In her speech to the business summit on Monday, May said the U.K. and India don’t need to wait for Brexit before stepping up trade.
“As Britain leaves the EU, we’re determined not to turn our backs on the world but to forge a new, global, outward-looking role for ourselves,” she said. “We know from history what happens when countries do not embrace the opportunities of the world. They stagnate. They get poorer. They don’t protect their people; they make them worse off.”
May’s trip offers a chance to recover momentum after a double setback at home last week, when she lost a court case over Parliament’s role in Britain’s divorce from the EU and one of her lawmakers quit in protest at her strategy. Brexit Secretary David Davis is likely to lead her counter-offensive in the House of Commons on Monday as officials prepare an appeal to the Supreme Court, due to be heard next month.
The ruling that May must consult Parliament before starting Brexit negotiations threatens to slow down and complicate the process of leaving the EU and could dilute her plans to deliver on the referendum result. The Daily Mail was among newspapers that criticized the judges, branding them “enemies of the people,” and sparking anger from lawyers who were further incensed by the government’s reluctance to condemn the coverage.
“The personal attacks on the judges are completely unacceptable," the opposition Labour Party’s Brexit spokesman, Keir Starmer, a former director of public prosecutions, told BBC Radio on Monday.

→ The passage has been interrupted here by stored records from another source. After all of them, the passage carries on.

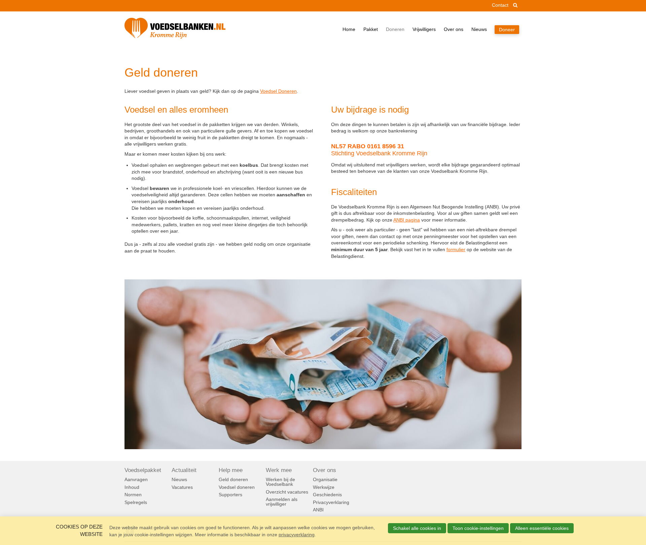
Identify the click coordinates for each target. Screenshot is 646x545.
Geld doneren (233, 479)
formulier (455, 249)
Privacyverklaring (331, 502)
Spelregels (135, 502)
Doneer (507, 29)
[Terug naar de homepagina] (174, 29)
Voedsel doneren (237, 487)
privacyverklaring (297, 534)
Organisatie (325, 479)
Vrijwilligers (424, 29)
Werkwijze (323, 487)
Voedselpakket (142, 470)
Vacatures (182, 487)
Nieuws (479, 29)
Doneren (395, 29)
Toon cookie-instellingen (478, 528)
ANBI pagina (406, 220)
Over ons (453, 29)
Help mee (231, 470)
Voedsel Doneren (278, 91)
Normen (133, 494)
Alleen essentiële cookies (542, 528)
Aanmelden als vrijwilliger (281, 501)
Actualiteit (184, 470)
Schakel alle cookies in (417, 528)
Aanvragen (136, 479)
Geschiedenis (327, 494)
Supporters (230, 494)
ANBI (318, 509)
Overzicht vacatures (287, 492)
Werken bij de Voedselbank (280, 481)
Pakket (370, 29)
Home (349, 29)
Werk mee (279, 470)
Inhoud (131, 487)
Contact (500, 5)
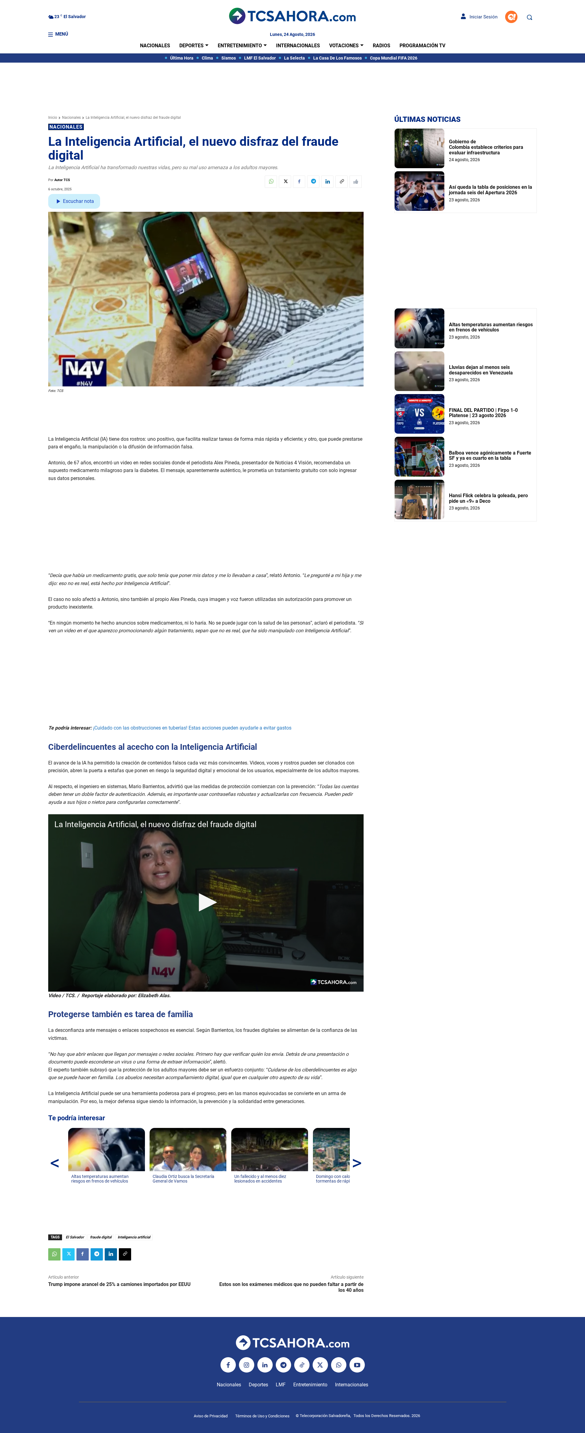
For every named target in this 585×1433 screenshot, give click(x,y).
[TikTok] (302, 1365)
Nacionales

“I believe in and value the independence of our judiciary," May told reporters on the plane. “I also value the freedom of our press. I think these both underpin our democracy.”
The government has a “strong” legal case for why lawmakers should not get to vote on when to invoke Article 50 of the Lisbon Treaty, which would begin Britain’s formal exit from the EU, she said. Starmer told the BBC Labour wouldn’t seek to block the triggering of Article 50.